Benedicto XVI. Carta Encíclica Spe Salvi, 11.

 

'  Vivamos nuestro domingo a lo largo de la semana. 

 

1. Recordemos lo que nos dice San Pablo: «Dios no perdonó a su Hijo y lo entregó por nosotros. ¿Cómo no abría de darnos con Él todos los bienes?» (Rm 8,32). ¿Cómo vivo mi confianza en  Dios? ¿Vivo preocupado solamente por lo material, las apariencias?    

 

2. Nos dice el profeta Isaías: «¿Acaso olvida una mujer a su niño de pecho, sin compadecerse del hijo de sus entrañas? Pues aunque ésas llegasen a olvidar, yo no te olvido». Elevemos en silencio una oración de agradecimiento por el inmenso amor que Dios nos tiene a la luz de la lectura de este bello texto.

 

3. Leamos en el Catecismo de la Iglesia Católica los numerales: 625- 627, 635, 994- 996, 1006- 1014.

 



[1] Ciro. Rey persa que conquista Babilonia el año 539 A.C. La Biblia lo presenta como el elegido por Yahveh para hacer volver a los judíos de su destierro en Babilonia. Se le asigna también el nombre de ungido o mesías, caso único entre los paganos pues este nombre era reservado exclusivamente para los reyes de  Israel y, posteriormente, aplicado a Jesús. Ciro fue un gobernante de corazón noble y justo no solamente con los judíos sino con los demás pueblos sometidos (ver Is 44, 28; 45,1; Esd 1, 1-14; Cr 36, 22-23).   

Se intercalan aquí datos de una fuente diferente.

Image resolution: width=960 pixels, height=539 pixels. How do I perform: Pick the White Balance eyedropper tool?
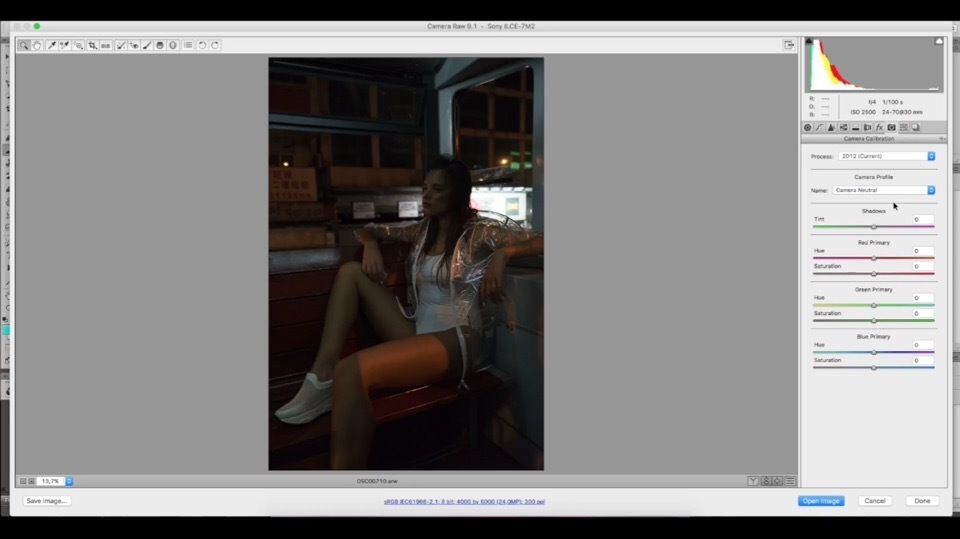click(51, 45)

[2] La salvación en el Antiguo Testamento estaba directamente vinculada a la restauración del Pueblo de Israel siendo el arquetipo de salvación la salida del pueblo de Egipto bajo el mando de Moisés y la llegada a la tierra prometida. 

[3] Antagonismo. (Del gr. νταγωνισμς). Contrariedad, rivalidad, oposición sustancial o habitual, especialmente en doctrinas y opiniones.

[4] Mamón. Palabra griega que significa riqueza (ver Eclo 42, 9: Mt 6.24; Lc 16.11, 13), especialmente la que se usa en oposición a Dios ya desde el Antiguo Testamento. Mamón es una transliteración de la palabra aramea «mamon». 

[5] «Y más aún: juzgo que todo es pérdida ante la sublimidad del conocimiento de Cristo Jesús, mi Señor, por quien perdí todas las cosas, y las tengo por basura para ganar a Cristo» (Flp 3,8).

[6] Codo. Medida de longitud muy usada por los hebreos (Ex 25.10; 1 R 7.24; Ez 40.5) y otras naciones antiguas. Es aproximadamente el largo del brazo, desde el codo hasta la punta del dedo corazón. Tanto los egipcios como los babilonios, y después los hebreos, tuvieron un codo real u oficial y otro común. El oficial tenía 20, 8 plg. (53 cm) y el común 17, 7 plg. (45 cm). Antes del cautiverio de los judíos, parece que se usaba el codo común. Después del cautiverio, cuando había necesidad de especificar una medida exacta, aclaraban a cuál codo se referían (Ez 40.5; 43.13).